Vom Protein zum seidenen Faden
Proteine sind Biopolymere und wie Polymere lassen sie sich spritzen, gießen und schäumen, was bei Amsilk zu einer Vielfalt von Produktideen geführt hat. Transparente Folien im Nanometerbereich mit hoher Stabilität und Flexibilität sind eine Variante. Schäume, Hydrogele und Kügelchen aus Seide sind weitere Erscheinungsformen der Seidenproteine von Amsilk. Nach wie vor ist aber der Seidenfaden die größte Herausforderung. Glaubt man Scheibel, ist dem Forscher gelungen, woran sich Viele in den letzten Jahren die Zähne ausgebissen haben.
Zauberwort Selbstorganisation
Das Zauberwort heißt Selbstorganisation und ist in der Natur ein Standardprozess. Ein Blick auf unsere Haare und Fingernägel zeigt was mit Selbstorganisation gemeint ist, obwohl beide aus dem Strukturprotein Keratin aufgebaut, unterscheiden sie sich doch signifikant in ihrem Aussehen und Eigenschaften. Chemiker nutzen dieses Prinzip, das in der Natur von Enzymen bewerkstelligt wird, in Form der Katalysatoren schon lange.
Dabei bringt der Katalysator bestimmte Moleküle in engste räumliche Nähe und ermöglicht damit Wechselwirkungen zwischen ihnen, die ohne Katalyse nicht möglich wären. Wie Scheibel das „Self Assembly“ in einen technischen Spinnprozess gepackt haben will, wollte er uns noch nicht verraten.
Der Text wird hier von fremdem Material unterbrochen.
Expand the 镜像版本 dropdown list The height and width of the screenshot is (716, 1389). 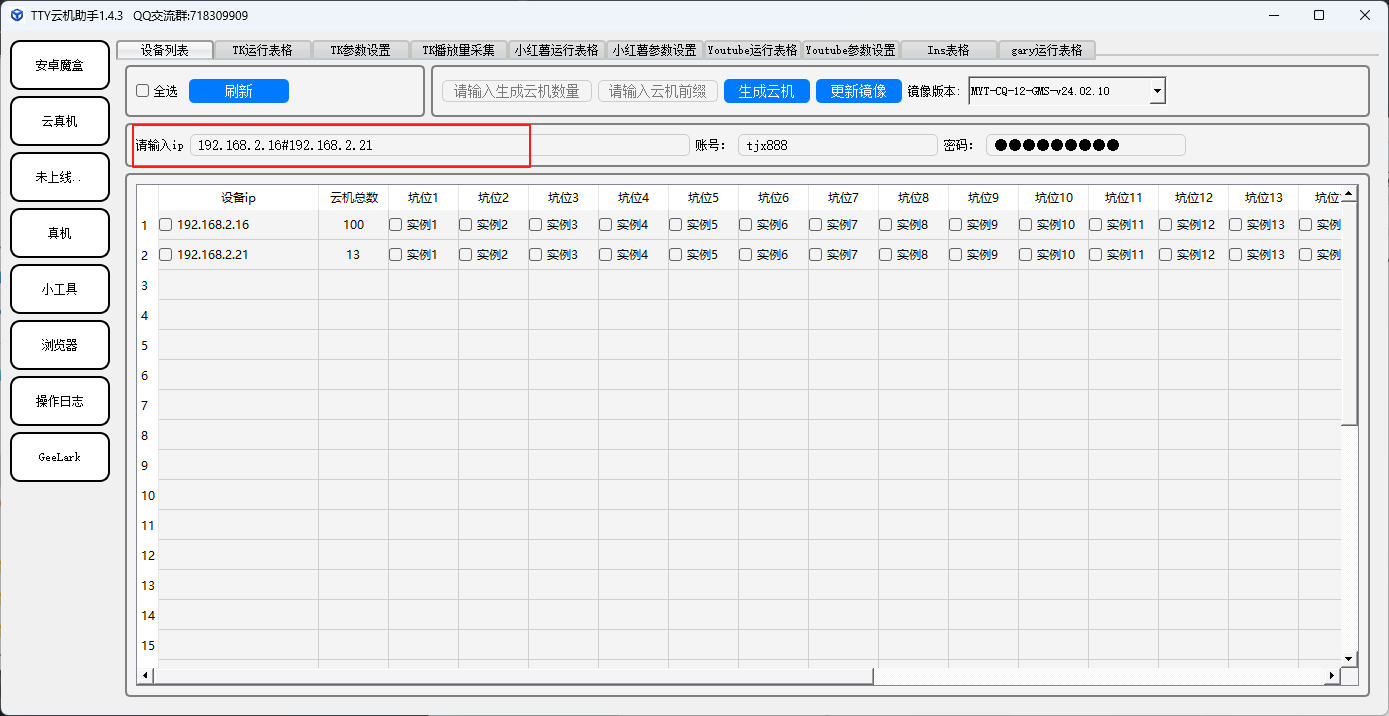(1157, 91)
Nur soviel, eine wissenschaftliche Publikation zu diesem Thema würde demnächst an ein passendes Journal eingereicht.
Investoren waren schnell überzeugt
Im Sommer 2007 gehörte Scheibel mit seiner Spinnenseide zu den Siegern des Bionik-Wettbewerbs des deutschen Bundesministeriums für Bildung und Forschung und löste damit eine Anfragewelle aus allen Bereichen der Industrie aus. Also entschloss sich der Wissenschaftler gemeinsam mit Lin Römer, Axel Leimer und der TU München im Oktober 2008 zur Gründung von Amsilk. Investoren waren angesichts der Hype um den Spinnenfaden schnell gefunden. Im Business Plan, der bereits die Science4Life Jury überzeugt hatte, lockte ein herkömmlichen Materialien weit überlegener Stoff für alle nur erdenklichen Produkte. Das kam an und konnte überzeugen.
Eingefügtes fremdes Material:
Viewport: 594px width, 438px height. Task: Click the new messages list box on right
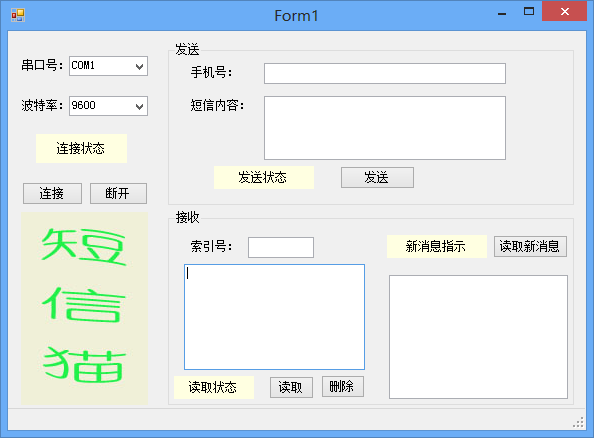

Ob Implantate, Autolacke, Airbags oder eine zielgerichtete Wirkstoffverabreichung, der Einsatz der Spinnenseide scheint universell. Das überzeugte auch den MIG Fonds, einen Retail Fonds aus München, der auch Kleinanlegern offen steht, sowie das Family Office der Sprüngmann Brüder, die sich 2008 ebenfalls zur Finanzierung entschlossen. In zwei Finanzierungsrunden hat Amsilk bisher 10 Millionen Euro erhalten und Leimer ist sicher, die schnelle Entwicklung von einem Start-up zu einem anwendungs- und produktionsorientierten Unternehmen ist auch der Expertise und den Kontakten der Investoren zu verdanken.
Die Zukunft kann kommen
Rund 18 Mitarbeiter arbeiten aktuell an der Optimierung der Produktionsprozesse für verschiedenste Produkte und Anwendungen. Die Produktionskapazität liegt laut Leimer gegenwärtig bei 10.000 Liter und wird von einem Lohnhersteller bewerkstelligt. Bis zu 1000 Liter können wir selbst herstellen, meint Leimer, der sein Unternehmen bis 2014 in der Profitzone sieht. An einen Börsengang als Exit glaubt Leimer nicht, dies gäbe die Situation an den europäischen Börsen aktuell kaum her.
Ich sehe da eher eine mögliche Veräußerung von Geschäftsbereichen oder den Verkauf von Lizenzen, so Leimer im Gespräch. Durch die Zusammenarbeit mit Partnern aus allen Bereichen der Industrie ist die Marktreife erster Produkte wohl nur noch eine Frage der Zeit. Davon sind wohl auch die Investoren überzeugt, die, so Leimer, schon bald frisches Kapital in Amsilk pumpen wollen.